Im Jahr 2005 – Sie waren damals Trainer der Hertha-Amateure – stießen die Boateng-Brüder zur Mannschaft. War Ihnen schon zu jener Zeit klar, dass beide später eine derart erfolgreiche Profikarriere hinlegen würden?
Es hätte sehr viel schiefgehen müssen, damit es Kevin-Prince und Jerome nicht in die internationale Spitze schafften. Mich hat die Entwicklung der beiden in keiner Weise überrascht, denn sie waren schon in jungen Jahren extrem ehrgeizig. Sie hatten immer den Anspruch, die Besten zu sein. Egal, wie, wann oder wo – die wollten immer gewinnen! Sie können sich nicht vorstellen, wie deren Stimmung sank, wenn sie ein kleines Trainingsspiel verloren.
Keinerlei Bequemlichkeit?
Zumindest nicht auf dem Spielfeld. Dieser Siegeswille hat mich schon damals beeindruckt. Die haben sich nie zurückgelehnt, wenn es mal nicht so lief. Das kann man wahrlich nicht von jedem Spieler behaupten. Ich bin überzeugt, Kevin-Prince und Jerome würden gern noch mal irgendwann zusammenspielen.
Haben Sie denn noch Kontakt zu den beiden?
Nein. Ich habe Jerome mal auf einer Geburtstagsfeier getroffen, das war’s. Jeder macht sein Ding, das ist völlig normal. Ich verfolge die Entwicklung meiner ehemaligen Spieler aber ganz genau.
Und was ist Ihnen zuletzt bei Jerome Boateng aufgefallen?

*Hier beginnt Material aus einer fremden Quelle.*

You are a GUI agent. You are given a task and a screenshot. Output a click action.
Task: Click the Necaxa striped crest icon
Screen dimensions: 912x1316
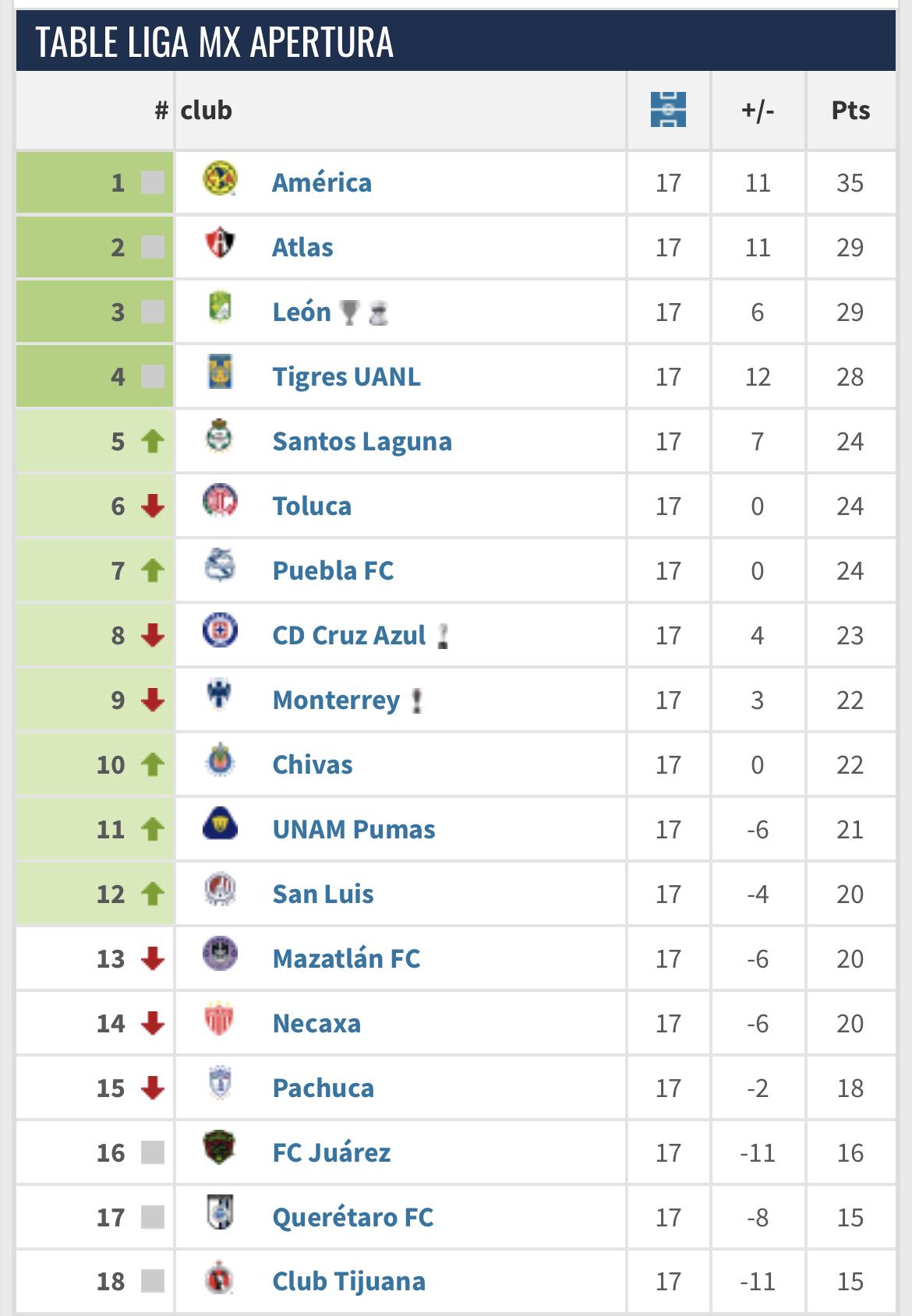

Er hat einen Riesensprung nach vorn gemacht. Noch vor wenigen Jahren hatte er innerhalb der 90 Minuten immer wieder den einen oder anderen Bock drin. Unmotivierte Fouls und Stellungsfehler, das gehörte meist dazu. All das hat er inzwischen abgestellt. In seinen ersten Bundesligajahren war er nicht abgeklärt genug. Dass seine überragende Schnelligkeit seit jeher zu seinen großen Stärken zählt, muss ich nicht erwähnen. Zudem ist er beidfüßig und sehr athletisch. Aber keine Sorge, ich höre jetzt auf mit der Schwärmerei. (Lacht)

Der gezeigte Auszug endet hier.